**文書抜粋:**
• • • •
両クリニックともテナントの承継物件という状況は同じにも関わらず大きな差が生じる結果となりました。Mクリニックの誤算、Nクリニックが成功した要因についてそれぞれ解説します!
―2つのクリニックの比較表 ―
■経営数値 (金額単位:千円) MNクリニック比較表拡大→
Mクリニックの誤算
誤算要因1 市場調査の確認不足
通常、開業地を探す際には当然ながら市場(診療圏)調査を入れ、自分で何度も現地に足を運ぶなど客観性を検証し、自分の診療スタイルに合う場所か検討を重ね意思決定します。 M先生も市場調査を確認し、小児科患者の増加はそこまで望めなくとも、前院長の長年の診療実績からおそらく認知度は高く、患者もある程度ついており、現役バリバリの専門医が開業すれば調査結果に拘わらず増患には苦労しないだろうと予想していました。ところが・・・
- 開業場所は、幹線道路と鉄道の「地理的障害物」に挟まれ、エリアが限られ、開業後の調査でも診療圏に影響があった。また承継直前に駅の反対側に小児科が新規開業により、期待エリアからの来院に大きな影響があった。
- 前院長は78歳と高齢で、この数年間で患者数が大きく減り、特に小児科は内科に比べても少なくなっていた。患者引継という承継のメリットはかなり減殺されていた。
- 土地勘がない開業では、医師会からの地域情報など広報活動に万全を期すべきが、資金面から開院チラシも数量限定になり、前クリニックの認知度だけに頼りあまり対策をとらなかった。
• • • •
**付属データ:**

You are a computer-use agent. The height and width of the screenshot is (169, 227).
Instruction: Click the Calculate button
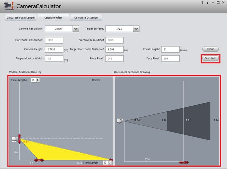[210, 58]
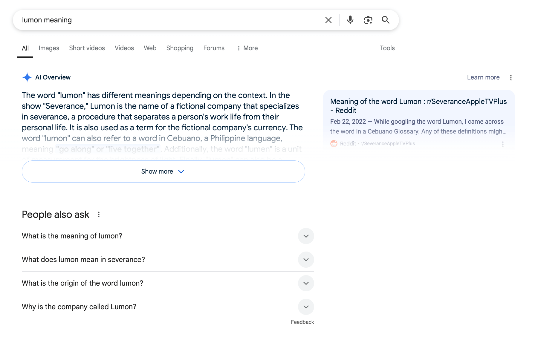Clear the search box with the X icon
538x337 pixels.
328,20
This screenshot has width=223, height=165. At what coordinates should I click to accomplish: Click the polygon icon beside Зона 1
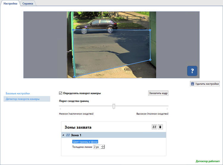point(68,135)
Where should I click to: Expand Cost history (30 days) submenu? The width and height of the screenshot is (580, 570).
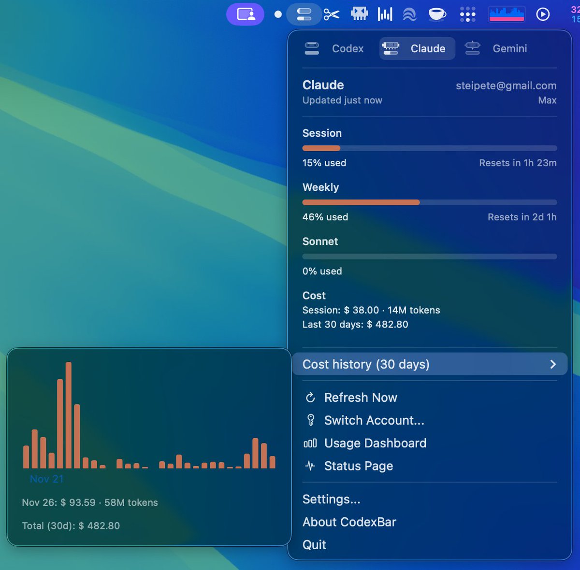[366, 364]
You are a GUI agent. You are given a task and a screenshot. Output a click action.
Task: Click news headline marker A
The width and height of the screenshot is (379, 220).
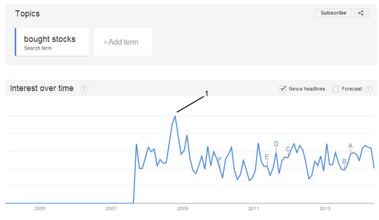[350, 146]
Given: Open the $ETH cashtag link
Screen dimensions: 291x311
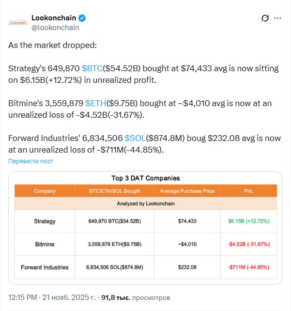Looking at the screenshot, I should pyautogui.click(x=95, y=103).
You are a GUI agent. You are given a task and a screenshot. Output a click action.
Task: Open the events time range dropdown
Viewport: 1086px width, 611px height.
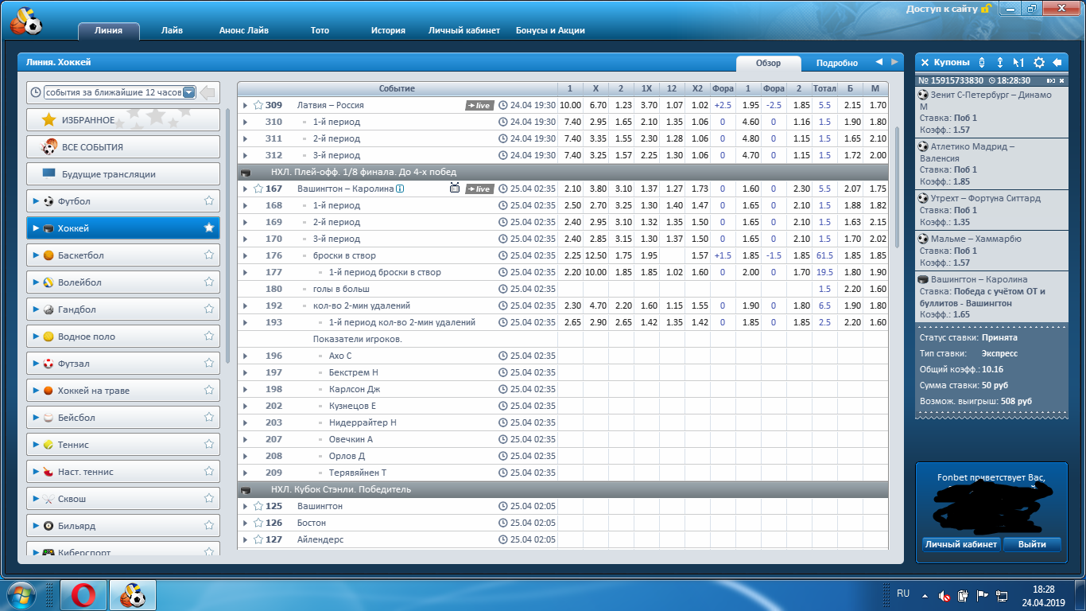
• • • •
**課題 1:**
クリニック承継の記事のうち、「両クリニックともテナントの承」を含む語句から始めて「ットはかなり減殺されていた。」までを一字一句そのまま書き写してください。
**課題 2:**
クリニック承継の記事を、最後の文の後から続けて書き進めてください。
付属データの行は、クリニック承継の記事とは別の資料です。

**解答例 1:**
両クリニックともテナントの承継物件という状況は同じにも関わらず大きな差が生じる結果となりました。Mクリニックの誤算、Nクリニックが成功した要因についてそれぞれ解説します!
―2つのクリニックの比較表 ―
■経営数値 (金額単位:千円) MNクリニック比較表拡大→
Mクリニックの誤算
誤算要因1 市場調査の確認不足
通常、開業地を探す際には当然ながら市場(診療圏)調査を入れ、自分で何度も現地に足を運ぶなど客観性を検証し、自分の診療スタイルに合う場所か検討を重ね意思決定します。 M先生も市場調査を確認し、小児科患者の増加はそこまで望めなくとも、前院長の長年の診療実績からおそらく認知度は高く、患者もある程度ついており、現役バリバリの専門医が開業すれば調査結果に拘わらず増患には苦労しないだろうと予想していました。ところが・・・
- 開業場所は、幹線道路と鉄道の「地理的障害物」に挟まれ、エリアが限られ、開業後の調査でも診療圏に影響があった。また承継直前に駅の反対側に小児科が新規開業により、期待エリアからの来院に大きな影響があった。
- 前院長は78歳と高齢で、この数年間で患者数が大きく減り、特に小児科は内科に比べても少なくなっていた。患者引継という承継のメリットはかなり減殺されていた。

**解答例 2:**
誤算要因2 営業権コストの評価違い
クリニック承継の契約は、前院長に対して「営業権」見合いでまとまった対価が設定されていました。患者の引継に加え、施設・設備などそのまま使えるものを含む一括譲り受けで、新規開業より大分リーズナブルに感じ、金額にはほぼ異議を唱えず契約しましたが・・・
- 患者数がかなり減少した引継ぎで、支払対価が適正額だったかは微妙なところ。小児科としての認知度もあまり高くなく、プロモーションコストを考えると割り引いて考えるべきだった。
- 内装や機器等も古く、電子カルテなど継承後すぐ更新のコストが発生。エックス線装置などあまり使わないものも多く、面積の割に使用スペースが少なく、処分のコストも掛かってしまった。
誤算要因3 引継にかかる詳細な契約の不備
承継契約に仲介者はいたが、金額等概要の合意後に詳細な確認をせず、前先生とは2回会ったのみで、後は医師同士の信頼感で問題に対処するつもりでいました。しかし・・・
- 備品と思っていたものが実はリース物件だった。追加コストがかかり、結局新たに導入することに。医療器械の保守契約が無く、故障時に高額の修繕費がかかった。
- 従業員の契約条件を確認しておらず、賞与や昇給を前院長と口約束をしていたスタッフがM院長に不信感を持ち、承継後1年で退職。退職金の精算がされておらず、結局一部を負担することに。
- 遠方に転居した前院長との確認がままならず、他にもMクリニックが負担することがつづき。。。
Nクリニックの成功要因
成功要因1 承継条件の良さ
前院長には後継者がなく、年齢(73歳)的にそろそろ誰か信頼して託せるドクターにと考えていた折、N先生を紹介されて面談した結果、お互いに大変気に入って是非承継を、という話になりました。ただし、N先生は資金面に不安があったところ、何と営業権無しでの継承を提案して貰えたのでした。
- 通常、テナント開業でも収入や所得などを基に一定額の営業権を設定するのが一般的。額によっては承継が合意に至らないことも。その対価は後の経営に大きな影響を及ぼすが、大きな承継コストがない開業は非常に有利だった。
- 一方、内装や院内の備品などは経年ものが多く、かなり低い額での譲渡となった。いずれ更新の必要はあるものの、当面は新たなコストを殆ど掛けず開業できた。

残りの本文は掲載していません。